MATERIALS AND METHODS:
The charts of 12 patients with giggle incontinence were reviewed. Giggle incontinence severity, voiding patterns, associated symptoms and medical history including prior treatment were reviewed. Children were evaluated with uroflowmetry-electromyography and ultrasound measurement of post-void residual urine. They were assessed by the ability to isolate, contract and relax perineal muscles. They were taught Kegel exercises and instructed to perform them at home between weekly-biweekly sessions.
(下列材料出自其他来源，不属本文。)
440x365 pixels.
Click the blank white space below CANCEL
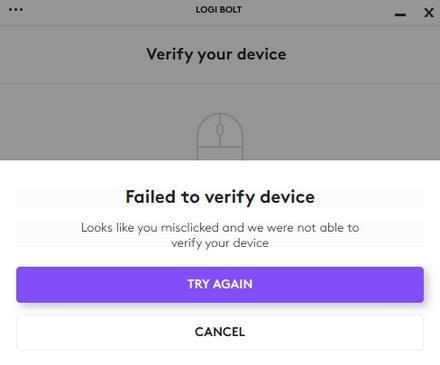pyautogui.click(x=220, y=358)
Clinical success was characterized as a full or partial response, or nonresponse as defined by the International Childrens Continence Society.

RESULTS:
The 10 females and 2 males were 6 to 15 years old. Only 1 child had a partial response to first line therapy with timed voiding and bowel management. Seven children were treated with anticholinergic agents and/or pseudoephedrine with a partial response in 3. The 9 children with refractory giggle incontinence underwent biofeedback with a median of 4.5 sessions per child (range 2 to 8). The 6 patients who underwent 4 or more sessions had a full response that endured for at least 6 months and the 3 with fewer than 4 sessions had a partial response.

CONCLUSIONS:
Patients with giggle incontinence can heighten external urinary sphincter awareness and muscle recruitment using biofeedback techniques. Treatment with education and pharmacotherapy only led to a partial response in some cases. Biofeedback supplemented this treatment or avoided pharmacotherapy when at least 4 sessions were performed. Biofeedback therapy should be incorporated in the treatment algorithm for giggle incontinence in children and it should be considered before pharmacotherapy.